France's bonus point system operates as follows:

- 4 points for a win.
- 2 points for a draw.
- 1 bonus point for winning while scoring at least 3 more tries than the opponent. This replaces the standard bonus point for scoring 4 tries regardless of the match result.
- 1 bonus point for losing by 5 points (or less). The required margin had been 7 points or less until being changed in advance of the 2014–15 season.

Starting with the 2017–18 season, Pro D2 conducts a play-off system identical to the one currently used in Top 14, with the top six teams qualifying for the play-offs and the top two teams receiving byes into the semi-finals.

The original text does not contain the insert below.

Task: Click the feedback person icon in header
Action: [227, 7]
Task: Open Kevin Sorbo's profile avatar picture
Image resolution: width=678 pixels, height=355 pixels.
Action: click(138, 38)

The winner of the play-offs earns the league championship and automatic promotion to the next season's Top 14; the runner-up enters a play-off with the second-from-bottom Top 14 team, with the winner of that play-off taking up the final place in Top 14.

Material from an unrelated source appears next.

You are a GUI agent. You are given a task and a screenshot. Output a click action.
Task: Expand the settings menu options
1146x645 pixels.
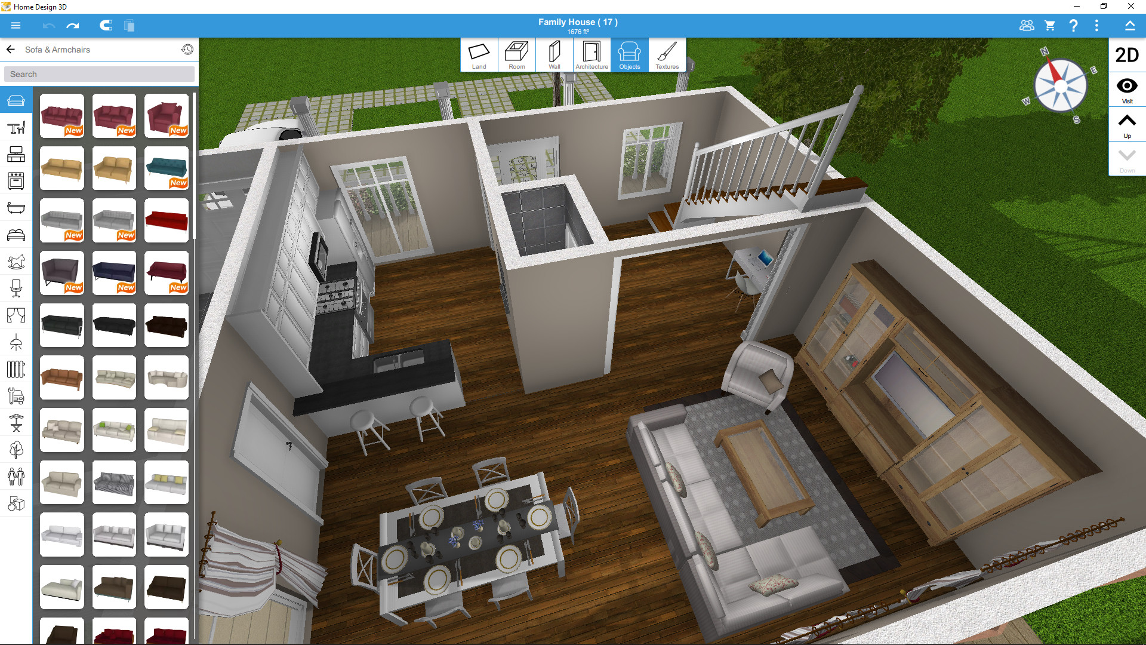point(1099,25)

This replaced the previous system in which the top team at the end of the regular season was declared champion, also earning a Top 14 place, while the second- through fifth-place teams competed in promotion play-offs. The play-off semi-finals were played at the home ground of the higher-ranked team. The final was then played on neutral ground, and the winner earned the second ticket to the next Top 14.

==Promotion==
===Pro D2 to Top 14===
As noted above, both promotion places will be determined by play-offs from 2017 to 2018 forward, with the winner of the Pro D2 play-offs earning promotion and the runner-up playing the second-from-bottom Top 14 team for the next season's final Top 14 place.

===Nationale to Pro D2===
Starting with the 2021–22 season, the FFR created a third professional league, slotting between Pro D2 and Fédérale 1 in the league system called Nationale.

==Relegation==
Normally, the teams that finish in 15th and 16th places in the table are relegated to Nationale at the end of the season. In certain circumstances, "financial reasons" may cause a higher-placed team to be demoted instead, or bar a Fédérale 1 team from promotion.

==Table==

2024–25 Pro D2 Table
| Pos | Team | Pld | W | D | L | PF | PA | PD | TB | LB | Pts | Qualification |
| 1 | Grenoble | 30 | 21 | 0 | 9 | 987 | 677 | +310 | 11 | 3 | 98 | Semi-final promotion playoff place |
| 2 | Brive | 30 | 20 | 0 | 10 | 764 | 615 | +149 | 10 | 4 | 94 |
| 3 | Colomiers | 30 | 18 | 1 | 11 | 926 | 778 | +148 | 7 | 5 | 86 | Quarter-final promotion playoff place |
| 4 | Provence | 30 | 17 | 1 | 12 | 818 | 722 | +96 | 7 | 5 | 82 |
| 5 | Soyaux Angoulême | 30 | 17 | 2 | 11 | 761 | 727 | +34 | 6 | 2 | 80 |
| 6 | Montauban | 30 | 17 | 0 | 13 | 781 | 762 | +19 | 4 | 5 | 77 |
| 7 | Béziers | 30 | 16 | 0 | 14 | 769 | 695 | +74 | 7 | 6 | 77 |  |
| 8 | Valence Romans | 30 | 13 | 0 | 17 | 840 | 782 | +58 | 4 | 8 | 64 |
| 9 | Biarritz | 30 | 14 | 0 | 16 | 718 | 757 | −39 | 4 | 5 | 64 |
| 10 | Nevers | 30 | 14 | 0 | 16 | 706 | 857 | −151 | 3 | 3 | 62 |
| 11 | Dax | 30 | 13 | 1 | 16 | 634 | 745 | −111 | 3 | 4 | 61 |
| 12 | Oyonnax | 30 | 12 | 1 | 17 | 749 | 716 | +33 | 6 | 5 | 61 |
| 13 | Mont-de-Marsan | 30 | 13 | 0 | 17 | 768 | 838 | −70 | 3 | 5 | 60 |
| 14 | Agen | 30 | 12 | 0 | 18 | 699 | 727 | −28 | 3 | 8 | 59 |
| 15 | Aurillac | 30 | 13 | 0 | 17 | 700 | 873 | −173 | 2 | 3 | 57 | Relegation play-off |
| 16 | Nice | 30 | 7 | 0 | 23 | 592 | 941 | −349 | 1 | 6 | 35 | Relegation to Nationale |

==Relegation playoff==
The team finishing in 15th place faces the runner-up of the Nationale, with the winner of this match playing in the 2025–26 Pro D2 and the loser in the 2025–26 Nationale.

Aurillac won and therefore both clubs remained in their respective leagues.